In your answer, give each entry again exactly as it appears.

== Source material ==

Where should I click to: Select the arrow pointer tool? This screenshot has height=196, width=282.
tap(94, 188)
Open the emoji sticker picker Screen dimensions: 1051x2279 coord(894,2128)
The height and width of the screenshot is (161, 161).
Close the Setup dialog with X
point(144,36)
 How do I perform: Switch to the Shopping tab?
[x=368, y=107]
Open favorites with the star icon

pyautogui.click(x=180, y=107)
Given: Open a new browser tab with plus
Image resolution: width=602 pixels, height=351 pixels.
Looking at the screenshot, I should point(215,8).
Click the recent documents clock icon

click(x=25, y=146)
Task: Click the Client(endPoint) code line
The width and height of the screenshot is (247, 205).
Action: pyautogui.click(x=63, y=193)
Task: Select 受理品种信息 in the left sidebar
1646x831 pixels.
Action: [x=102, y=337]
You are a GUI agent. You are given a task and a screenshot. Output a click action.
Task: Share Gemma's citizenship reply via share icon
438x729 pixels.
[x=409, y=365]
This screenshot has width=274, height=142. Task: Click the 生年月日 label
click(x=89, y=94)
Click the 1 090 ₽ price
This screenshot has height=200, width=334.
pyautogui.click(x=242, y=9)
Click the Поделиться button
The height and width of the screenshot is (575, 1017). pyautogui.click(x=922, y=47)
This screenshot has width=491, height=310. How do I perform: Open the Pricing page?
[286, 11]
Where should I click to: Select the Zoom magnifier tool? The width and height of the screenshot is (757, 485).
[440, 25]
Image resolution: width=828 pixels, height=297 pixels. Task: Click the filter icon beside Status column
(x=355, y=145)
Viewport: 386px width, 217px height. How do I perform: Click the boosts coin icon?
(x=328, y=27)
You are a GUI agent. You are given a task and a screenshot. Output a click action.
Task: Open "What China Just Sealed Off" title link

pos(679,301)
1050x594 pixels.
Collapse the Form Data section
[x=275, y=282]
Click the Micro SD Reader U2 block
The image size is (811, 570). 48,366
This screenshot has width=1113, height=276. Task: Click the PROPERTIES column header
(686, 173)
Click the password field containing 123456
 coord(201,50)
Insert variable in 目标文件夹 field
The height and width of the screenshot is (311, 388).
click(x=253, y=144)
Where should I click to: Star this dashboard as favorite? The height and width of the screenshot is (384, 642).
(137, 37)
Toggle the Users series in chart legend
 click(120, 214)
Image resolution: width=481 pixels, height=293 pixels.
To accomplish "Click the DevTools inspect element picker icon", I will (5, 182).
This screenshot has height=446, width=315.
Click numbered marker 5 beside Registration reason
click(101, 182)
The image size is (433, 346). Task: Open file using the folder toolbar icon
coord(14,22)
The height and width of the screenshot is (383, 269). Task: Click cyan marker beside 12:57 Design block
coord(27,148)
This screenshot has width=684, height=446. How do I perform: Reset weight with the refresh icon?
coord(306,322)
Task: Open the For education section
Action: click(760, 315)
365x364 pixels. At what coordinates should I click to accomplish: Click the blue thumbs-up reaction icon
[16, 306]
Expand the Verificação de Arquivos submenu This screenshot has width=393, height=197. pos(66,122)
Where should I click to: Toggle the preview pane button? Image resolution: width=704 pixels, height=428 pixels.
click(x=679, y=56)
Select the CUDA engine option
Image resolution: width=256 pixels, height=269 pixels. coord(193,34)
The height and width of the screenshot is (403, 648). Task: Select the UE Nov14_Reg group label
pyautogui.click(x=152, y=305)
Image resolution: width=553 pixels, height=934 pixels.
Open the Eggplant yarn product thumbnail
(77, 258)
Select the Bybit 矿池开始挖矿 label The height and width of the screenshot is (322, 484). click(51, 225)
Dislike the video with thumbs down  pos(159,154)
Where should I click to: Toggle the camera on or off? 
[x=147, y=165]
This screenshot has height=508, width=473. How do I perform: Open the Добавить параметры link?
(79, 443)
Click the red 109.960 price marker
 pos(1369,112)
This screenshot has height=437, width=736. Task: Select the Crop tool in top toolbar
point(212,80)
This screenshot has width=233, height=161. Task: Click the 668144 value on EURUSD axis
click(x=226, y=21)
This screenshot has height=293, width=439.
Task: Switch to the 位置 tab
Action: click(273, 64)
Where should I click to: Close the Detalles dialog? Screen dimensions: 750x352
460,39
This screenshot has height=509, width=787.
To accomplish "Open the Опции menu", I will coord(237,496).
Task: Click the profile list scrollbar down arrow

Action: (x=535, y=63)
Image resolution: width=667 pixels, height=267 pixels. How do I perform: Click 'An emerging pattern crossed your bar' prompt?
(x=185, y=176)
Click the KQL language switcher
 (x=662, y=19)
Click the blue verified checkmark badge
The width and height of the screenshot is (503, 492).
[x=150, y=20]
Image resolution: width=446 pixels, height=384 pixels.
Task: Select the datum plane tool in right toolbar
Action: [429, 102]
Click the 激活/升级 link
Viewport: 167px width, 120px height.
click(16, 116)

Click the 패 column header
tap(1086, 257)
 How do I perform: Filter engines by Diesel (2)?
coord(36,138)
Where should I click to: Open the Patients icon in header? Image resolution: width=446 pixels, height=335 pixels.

===

Answer to this problem:
Where should I click to: Select the arrow pointer tool? This screenshot has height=196, width=282.
tap(94, 188)
Open the emoji sticker picker Screen dimensions: 1051x2279 coord(894,2128)
The height and width of the screenshot is (161, 161).
Close the Setup dialog with X
point(144,36)
 How do I perform: Switch to the Shopping tab?
[x=368, y=107]
Open favorites with the star icon

pyautogui.click(x=180, y=107)
Given: Open a new browser tab with plus
Image resolution: width=602 pixels, height=351 pixels.
Looking at the screenshot, I should point(215,8).
Click the recent documents clock icon

click(x=25, y=146)
Task: Click the Client(endPoint) code line
The width and height of the screenshot is (247, 205).
Action: pyautogui.click(x=63, y=193)
Task: Select 受理品种信息 in the left sidebar
1646x831 pixels.
Action: [x=102, y=337]
You are a GUI agent. You are given a task and a screenshot. Output a click action.
Task: Share Gemma's citizenship reply via share icon
438x729 pixels.
[x=409, y=365]
This screenshot has width=274, height=142. Task: Click the 生年月日 label
click(x=89, y=94)
Click the 1 090 ₽ price
This screenshot has height=200, width=334.
pyautogui.click(x=242, y=9)
Click the Поделиться button
The height and width of the screenshot is (575, 1017). pyautogui.click(x=922, y=47)
This screenshot has width=491, height=310. How do I perform: Open the Pricing page?
[286, 11]
Where should I click to: Select the Zoom magnifier tool? The width and height of the screenshot is (757, 485).
[440, 25]
Image resolution: width=828 pixels, height=297 pixels. Task: Click the filter icon beside Status column
(x=355, y=145)
Viewport: 386px width, 217px height. How do I perform: Click the boosts coin icon?
(x=328, y=27)
You are a GUI agent. You are given a task and a screenshot. Output a click action.
Task: Open "What China Just Sealed Off" title link

pos(679,301)
1050x594 pixels.
Collapse the Form Data section
[x=275, y=282]
Click the Micro SD Reader U2 block
The image size is (811, 570). 48,366
This screenshot has width=1113, height=276. Task: Click the PROPERTIES column header
(686, 173)
Click the password field containing 123456
 coord(201,50)
Insert variable in 目标文件夹 field
The height and width of the screenshot is (311, 388).
click(x=253, y=144)
Where should I click to: Star this dashboard as favorite? The height and width of the screenshot is (384, 642).
(137, 37)
Toggle the Users series in chart legend
 click(120, 214)
Image resolution: width=481 pixels, height=293 pixels.
To accomplish "Click the DevTools inspect element picker icon", I will (5, 182).
This screenshot has height=446, width=315.
Click numbered marker 5 beside Registration reason
click(101, 182)
The image size is (433, 346). Task: Open file using the folder toolbar icon
coord(14,22)
The height and width of the screenshot is (383, 269). Task: Click cyan marker beside 12:57 Design block
coord(27,148)
This screenshot has width=684, height=446. How do I perform: Reset weight with the refresh icon?
coord(306,322)
Task: Open the For education section
Action: click(760, 315)
365x364 pixels. At what coordinates should I click to accomplish: Click the blue thumbs-up reaction icon
[16, 306]
Expand the Verificação de Arquivos submenu This screenshot has width=393, height=197. pos(66,122)
Where should I click to: Toggle the preview pane button? Image resolution: width=704 pixels, height=428 pixels.
click(x=679, y=56)
Select the CUDA engine option
Image resolution: width=256 pixels, height=269 pixels. coord(193,34)
The height and width of the screenshot is (403, 648). Task: Select the UE Nov14_Reg group label
pyautogui.click(x=152, y=305)
Image resolution: width=553 pixels, height=934 pixels.
Open the Eggplant yarn product thumbnail
(77, 258)
Select the Bybit 矿池开始挖矿 label The height and width of the screenshot is (322, 484). click(51, 225)
Dislike the video with thumbs down  pos(159,154)
Where should I click to: Toggle the camera on or off? 
[x=147, y=165]
This screenshot has height=508, width=473. How do I perform: Open the Добавить параметры link?
(79, 443)
Click the red 109.960 price marker
 pos(1369,112)
This screenshot has height=437, width=736. Task: Select the Crop tool in top toolbar
point(212,80)
This screenshot has width=233, height=161. Task: Click the 668144 value on EURUSD axis
click(x=226, y=21)
This screenshot has height=293, width=439.
Task: Switch to the 位置 tab
Action: click(273, 64)
Where should I click to: Close the Detalles dialog? Screen dimensions: 750x352
460,39
This screenshot has height=509, width=787.
To accomplish "Open the Опции menu", I will coord(237,496).
Task: Click the profile list scrollbar down arrow

Action: (x=535, y=63)
Image resolution: width=667 pixels, height=267 pixels. How do I perform: Click 'An emerging pattern crossed your bar' prompt?
(x=185, y=176)
Click the KQL language switcher
 (x=662, y=19)
Click the blue verified checkmark badge
The width and height of the screenshot is (503, 492).
[x=150, y=20]
Image resolution: width=446 pixels, height=384 pixels.
Task: Select the datum plane tool in right toolbar
Action: [429, 102]
Click the 激活/升级 link
Viewport: 167px width, 120px height.
click(16, 116)

Click the 패 column header
tap(1086, 257)
 How do I perform: Filter engines by Diesel (2)?
coord(36,138)
Where should I click to: Open the Patients icon in header? Image resolution: width=446 pixels, height=335 pixels.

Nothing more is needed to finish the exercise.